+++ TEXT PASSAGE

# 6 Volt Batteries And Electric Tonge Jack



## DirtMover (May 31, 2008)

So I just completed the first two of what I sure will be a long list of modifications.

The first was the installation of a Barker 3500 electric tonge jack. The factory jack stripped out requiring me to remove it in order to tow the trailer home so this became an instant necessity. I must say it doesn't get much easier than installing this item.

Second mod was to remove the twelve volt battery and replace it with two 6 volt golf cart batteries in series. This took a little more work as the batteries are taller so they would not work in the same location. Ended up cutting the angle iron out and moving the whole thing towards the front of the trailer about 3" and re welding it all back in.

Next in line is a TV mount.


----------



## skippershe (May 22, 2006)

Great job on the mods!
The electric tongue jack was one of our first mods...I can't imagine hooking up without it!
Sounds like you're off to a really good start, keep up the good work


----------



## battalionchief3 (Jun 27, 2006)

I did them both also. I love them both. Good job.


----------



## raynardo (Jun 8, 2007)

Ditto x3.

When I bought my OB, part of the deal was that the dealer had to install the electric tongue jack. I had one on my previous TT and wouldn't have a TT without one.

I also installed two 6v Trojan golf cart batteries. That's one of the best mods I've ever done!

Please realize that your electric tongue jack will run slower with the 6v batteries than with the 12v batteries. Small price to pay for the much longer lasting batteries.


----------



## DirtMover (May 31, 2008)

raynardo said:


> Ditto x3.
> 
> When I bought my OB, part of the deal was that the dealer had to install the electric tongue jack. I had one on my previous TT and wouldn't have a TT without one.
> 
> ...


Mine seems to run just as fast. Are you sure you have the wire off the jack hooked up properly?? If you hook it up to the wrong side you will only be putting 6 volts to the jack and then it would definately run slower.

I know this because I got in a hurry and hooked mine up this way the first time and then realized what I had done.


----------



## Nathan (Jan 2, 2007)

DirtMover said:


> Ditto x3.
> 
> When I bought my OB, part of the deal was that the dealer had to install the electric tongue jack. I had one on my previous TT and wouldn't have a TT without one.
> 
> ...


Mine seems to run just as fast. Are you sure you have the wire off the jack hooked up properly?? If you hook it up to the wrong side you will only be putting 6 volts to the jack and then it would definately run slower.

I know this because I got in a hurry and hooked mine up this way the first time and then realized what I had done.
[/quote]
X2 if you have the jack wired to the + batt and then that battery connects to the second one, which is grounded, you should operate just as fast.


----------

++++++
+++ ENTRIES SHOWN

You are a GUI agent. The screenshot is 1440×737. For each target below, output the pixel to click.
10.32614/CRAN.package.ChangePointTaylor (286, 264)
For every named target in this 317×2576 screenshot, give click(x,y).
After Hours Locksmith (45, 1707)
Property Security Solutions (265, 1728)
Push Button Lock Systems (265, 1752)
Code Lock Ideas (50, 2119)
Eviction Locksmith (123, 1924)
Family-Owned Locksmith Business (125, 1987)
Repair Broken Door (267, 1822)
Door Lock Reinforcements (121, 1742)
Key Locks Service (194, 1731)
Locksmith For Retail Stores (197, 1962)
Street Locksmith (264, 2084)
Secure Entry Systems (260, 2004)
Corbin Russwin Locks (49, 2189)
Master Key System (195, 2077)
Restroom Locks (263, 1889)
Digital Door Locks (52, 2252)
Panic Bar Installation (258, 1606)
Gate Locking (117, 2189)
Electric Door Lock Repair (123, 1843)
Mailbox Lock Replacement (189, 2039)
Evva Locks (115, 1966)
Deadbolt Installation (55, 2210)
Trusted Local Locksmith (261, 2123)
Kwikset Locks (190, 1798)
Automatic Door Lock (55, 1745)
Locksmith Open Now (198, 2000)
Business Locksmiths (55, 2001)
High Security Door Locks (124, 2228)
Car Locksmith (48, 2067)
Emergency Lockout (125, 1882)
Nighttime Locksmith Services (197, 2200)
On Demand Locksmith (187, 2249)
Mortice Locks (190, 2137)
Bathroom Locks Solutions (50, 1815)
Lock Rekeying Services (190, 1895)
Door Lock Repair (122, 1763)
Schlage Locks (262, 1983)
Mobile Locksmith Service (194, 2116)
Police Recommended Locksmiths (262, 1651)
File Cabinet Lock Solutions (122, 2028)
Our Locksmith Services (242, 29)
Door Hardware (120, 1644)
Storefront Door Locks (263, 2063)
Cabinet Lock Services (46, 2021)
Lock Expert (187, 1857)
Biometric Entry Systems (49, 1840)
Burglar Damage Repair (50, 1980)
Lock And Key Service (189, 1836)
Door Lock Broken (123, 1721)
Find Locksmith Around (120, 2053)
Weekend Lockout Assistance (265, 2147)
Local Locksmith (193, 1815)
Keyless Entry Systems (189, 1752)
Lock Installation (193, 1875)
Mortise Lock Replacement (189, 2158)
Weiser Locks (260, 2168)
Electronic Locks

++++++

# DIRECTIVES
1. Repeat the stretch of the battery and tongue jack thread from "Great job on" through "(Jun 27, 2006)", swapping "mods" for "upgrades".
2. Turn the paragraph of the battery and tongue jack thread that begins "Second mod was to remove" into a short bulleted list that keeps its main facts.
3. List the username of every person who posts in the battery and tongue jack thread, naming each only once.
None of these stored items is needed for the work here.

# SOLUTION LIST
1.
Great job on the upgrades!
The electric tongue jack was one of our first upgrades...I can't imagine hooking up without it!
Sounds like you're off to a really good start, keep up the good work


----------



## battalionchief3 (Jun 27, 2006)

2.
- The 12-volt battery was replaced with two 6-volt golf cart batteries wired in series.
- The new batteries are taller, so they would not fit in the same location.
- The angle iron was cut out, moved about 3" toward the front of the trailer, and welded back in.

3.
DirtMover
skippershe
battalionchief3
raynardo
Nathan